When should you use internal staff to conduct project management training? When does it make more sense to seek such training outside your own company? The following criteria should always be weighed when facing such a decision:

  • Is your corporate culture habituated to project management?
  • How specific is each of your projects?
  • How is training perceived and evaluated?
  • How complex a curriculum do you
  • What is most cost effective?

We begin with the most crucial of these factors—the cultural climate in which project management is being conducted.

Cultural Change vs. Tweaking

Project management techniques demand new perceptions and new ways of working: upper management must understand the inevitable trade-offs between time, money, and quality and be prepared to decide what will be sacrificed or where extra resources will be required; functional managers must collaborate with project managers to provide the right people at the right time; and employees used to a functional management hierarchy within their organization must learn to negotiate the tricky terrain of serving two masters—the project manager and the functional manager.

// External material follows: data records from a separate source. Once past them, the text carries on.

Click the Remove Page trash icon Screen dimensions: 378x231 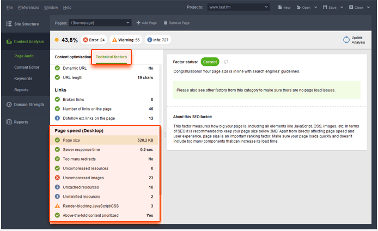pyautogui.click(x=165, y=23)
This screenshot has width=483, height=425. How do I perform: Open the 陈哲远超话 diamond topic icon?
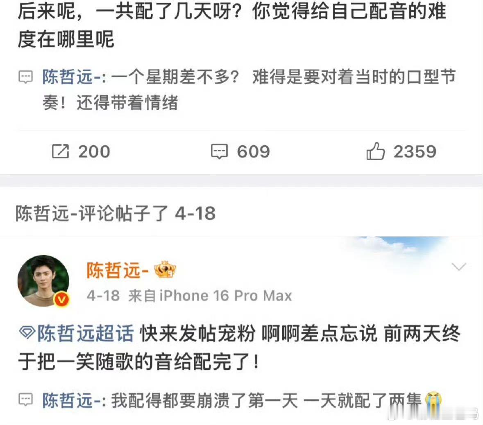pos(27,333)
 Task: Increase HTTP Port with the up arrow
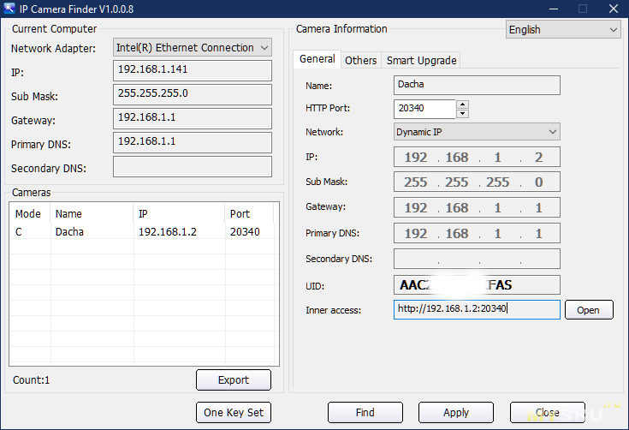pyautogui.click(x=463, y=105)
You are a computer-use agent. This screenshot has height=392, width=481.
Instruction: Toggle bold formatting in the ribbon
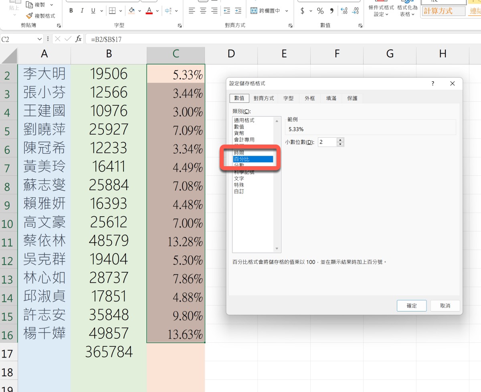71,11
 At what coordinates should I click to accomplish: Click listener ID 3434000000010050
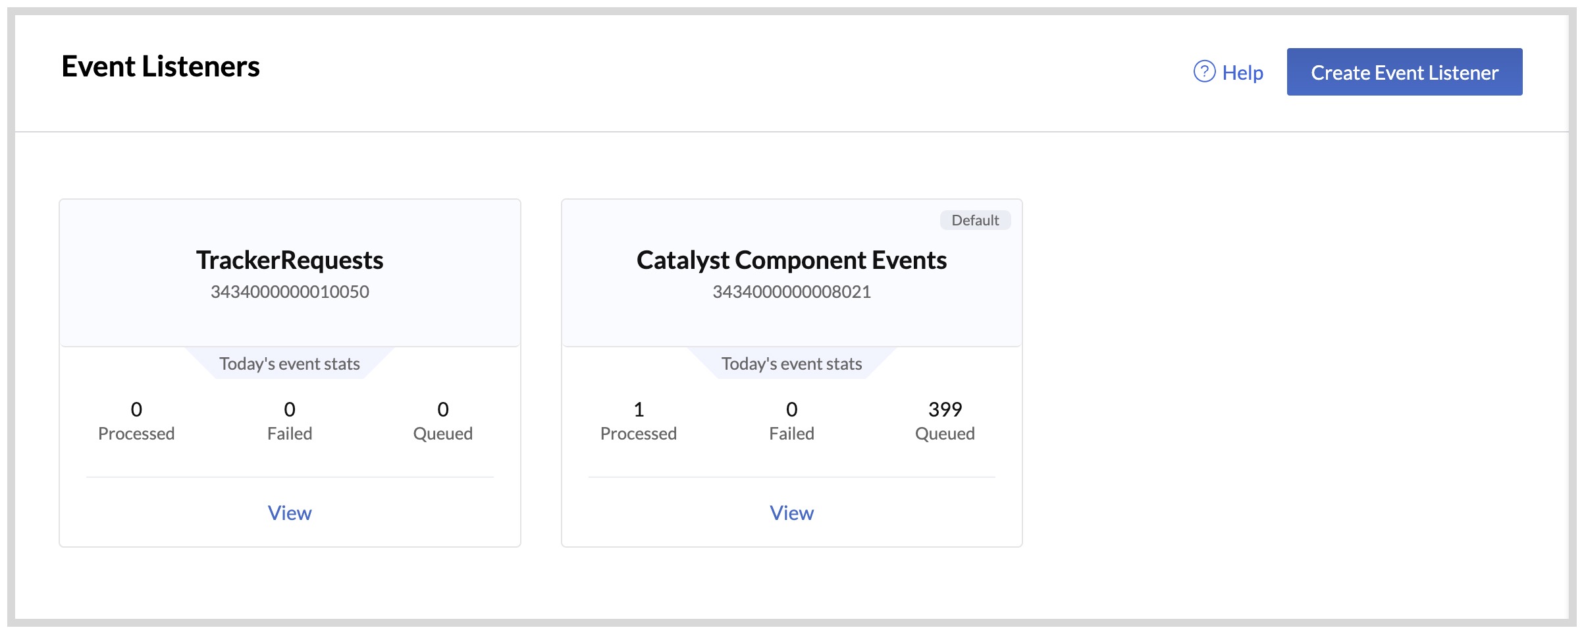coord(290,291)
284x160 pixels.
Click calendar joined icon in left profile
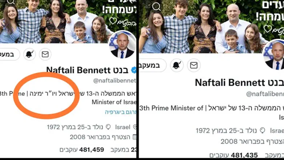[135, 137]
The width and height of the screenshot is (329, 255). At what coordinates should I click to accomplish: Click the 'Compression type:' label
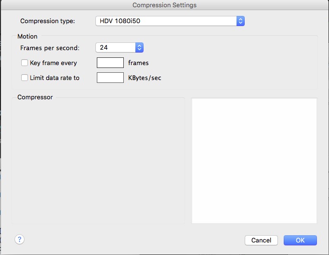point(47,21)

The success of any project ultimately depends on the understanding and commitment of every member of the organization. All members of the project, from the accounts payable clerk through the chemist or engineer, must recognize the interdependence of everyone on the project team and understand that even their own specialized functions have far-reaching implications for the project as a whole.

These currents of interdependence and accountability run both ways on a project. In a conventional hierarchical organization, this way of working represents a difficult shift, as dramatic as a switch from fission to fusion. Both modes of operation generate lots of heat and light, but, on an atomic level, require very different ways of working.

Just as athletes may need coaches, organizations like Satellite Software that are new to project management may need objective guidance in instituting such a radical change. They need change agents who are unaffected by in-house corporate politics, or at least who are perceived as being unaffected. Rather than regarding her company's project management training as a simple expenditure, Josephine Stevens needs to view it as an opportunity to implement the kind of cultural change that will be essential to its success. She should seriously consider either external training or outside consultants, with the goal of both assisting and assessing the major transition that Satellite Software is about to go through. The consulting company has guided many other clients through the metamorphosis ahead.

On the other hand, Michael Parks' company, Perpetual Pharmaceutical, is no stranger to project management techniques. They're almost a hallmark of the industry, where the time and maze of testing and licensing activities required for each new product demand rigorous scheduling and cost analysis. For his company, acquiring new project management software is like acquiring a new car. The steering and controls may take some getting used to, but the method of getting from here to there is essentially the same.

Yet the cultural impact of the new software is but one issue which other factors may outweigh in the decision algorithm.

Unique vs. Template Projects

Highly specific projects, or those on very tight deadlines (such as a power plant outage which is scheduled in hours) may require an in-house person to train planners in the development process for specific project networks. A knowledge of general principles is not enough in these cases. The trainer must understand the specifics of the project's life cycle to help students come up with viable alternatives and what-if scenarios.

As any software developer will testify, each project is one-of-a-kind. Josephine Stevens could identify some milestones like “programming started,” “code compiled,” “documentation sent to the printer,” etc., but the specific activities associated with those milestones can vary significantly from one project to the next. If Satellite is developing a completely new product, the programming activities may be many and complex, while the documentation activities might be relatively straightforward. On the other hand, a simple software update may be a trivial programming task but a major documentation headache. No one project management template will work for all of Satellite's projects. Each project will require unique project management and each project manager will be facing uniquely different challenges.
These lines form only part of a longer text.